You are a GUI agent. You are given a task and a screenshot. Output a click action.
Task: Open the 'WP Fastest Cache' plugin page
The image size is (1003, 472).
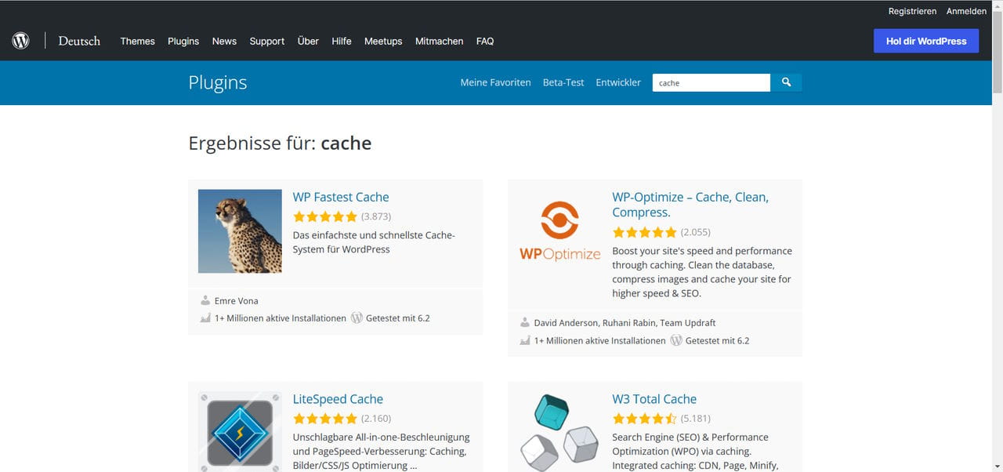click(x=341, y=197)
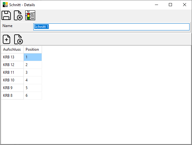The image size is (192, 145).
Task: Click the Aufschluss column header
Action: (x=12, y=49)
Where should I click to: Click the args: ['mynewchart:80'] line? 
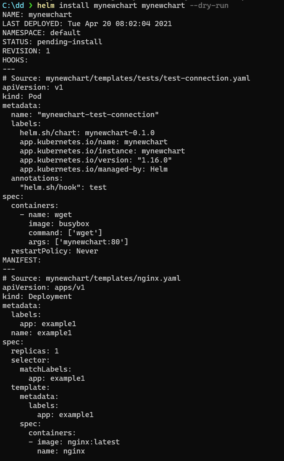coord(78,242)
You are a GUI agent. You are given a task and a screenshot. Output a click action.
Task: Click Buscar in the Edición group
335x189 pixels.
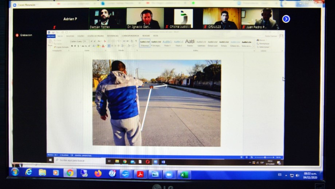click(261, 40)
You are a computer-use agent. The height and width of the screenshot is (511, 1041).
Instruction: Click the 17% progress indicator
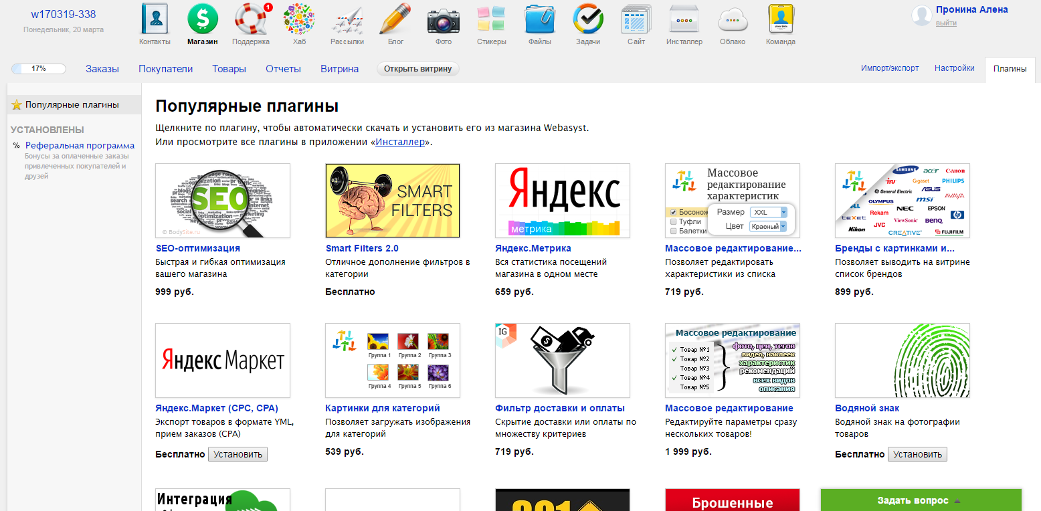[38, 68]
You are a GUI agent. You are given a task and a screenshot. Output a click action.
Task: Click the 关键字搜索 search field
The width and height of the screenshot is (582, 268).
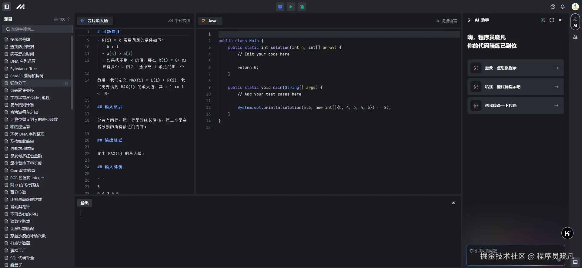(x=37, y=29)
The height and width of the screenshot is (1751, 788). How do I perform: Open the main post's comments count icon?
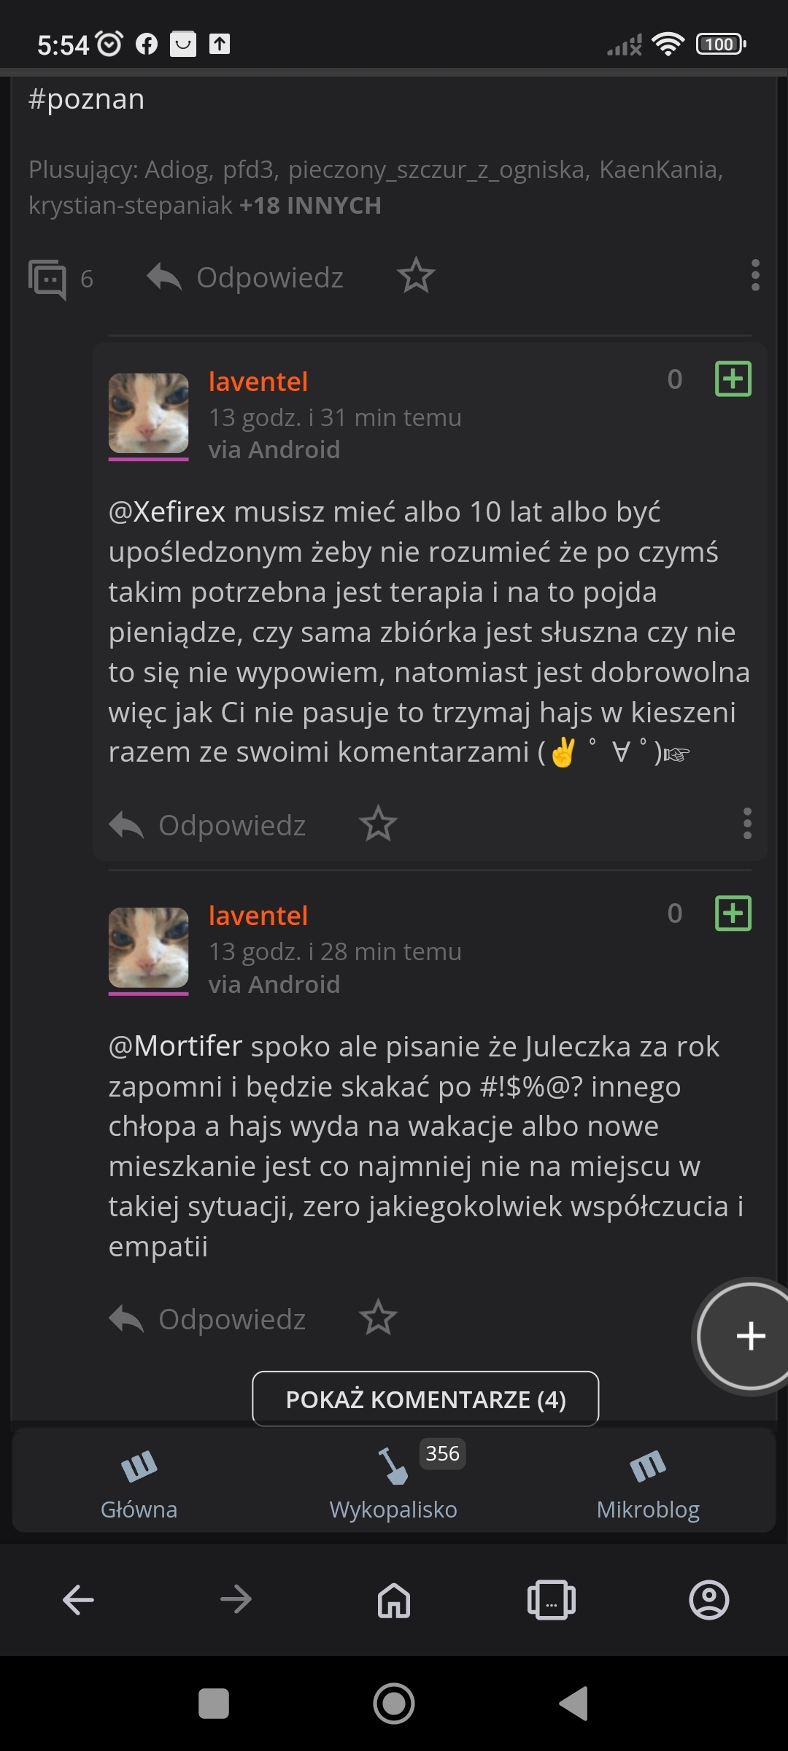click(x=48, y=279)
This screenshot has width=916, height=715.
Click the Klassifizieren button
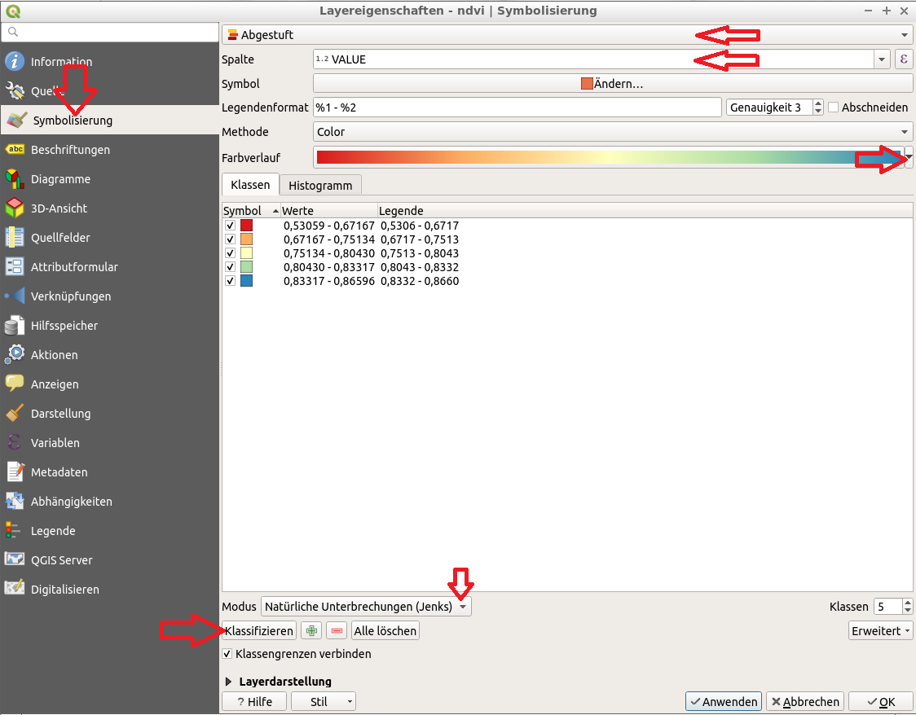click(258, 631)
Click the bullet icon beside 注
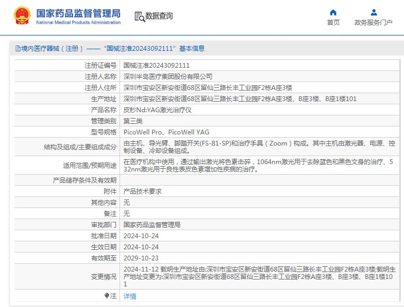 pos(107,296)
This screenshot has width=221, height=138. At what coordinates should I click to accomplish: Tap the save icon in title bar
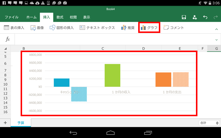[x=184, y=17]
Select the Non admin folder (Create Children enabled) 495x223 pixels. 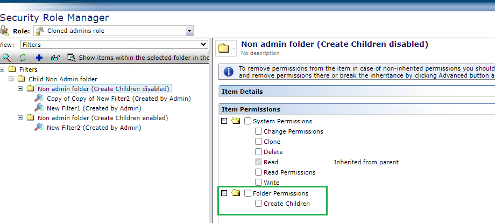coord(103,118)
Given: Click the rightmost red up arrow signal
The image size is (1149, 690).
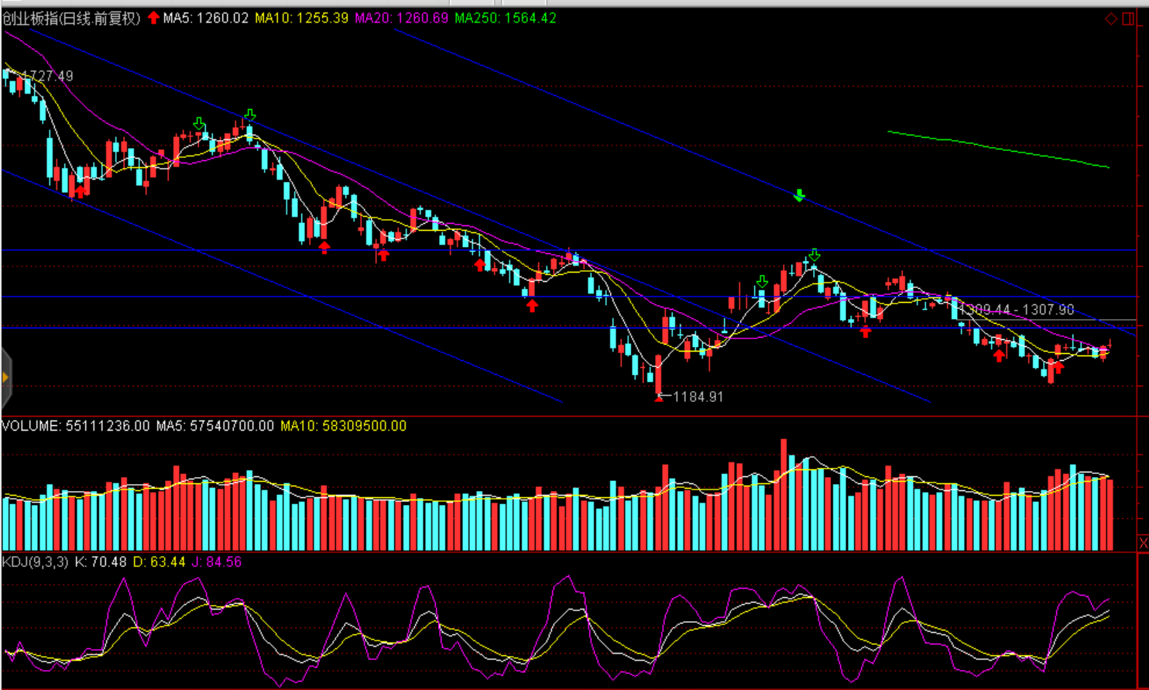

Prompt
In the listing above, find the line with "The width and" and the line with "This screenshot has width=916, height=715.". Set down both and every line between them, minus the pictures.

Output
The width and height of the screenshot is (582, 268).
(x=37, y=29)
The height and width of the screenshot is (1751, 788). How do I perform: Open the main post's comments count icon?
click(x=48, y=279)
This screenshot has width=916, height=715.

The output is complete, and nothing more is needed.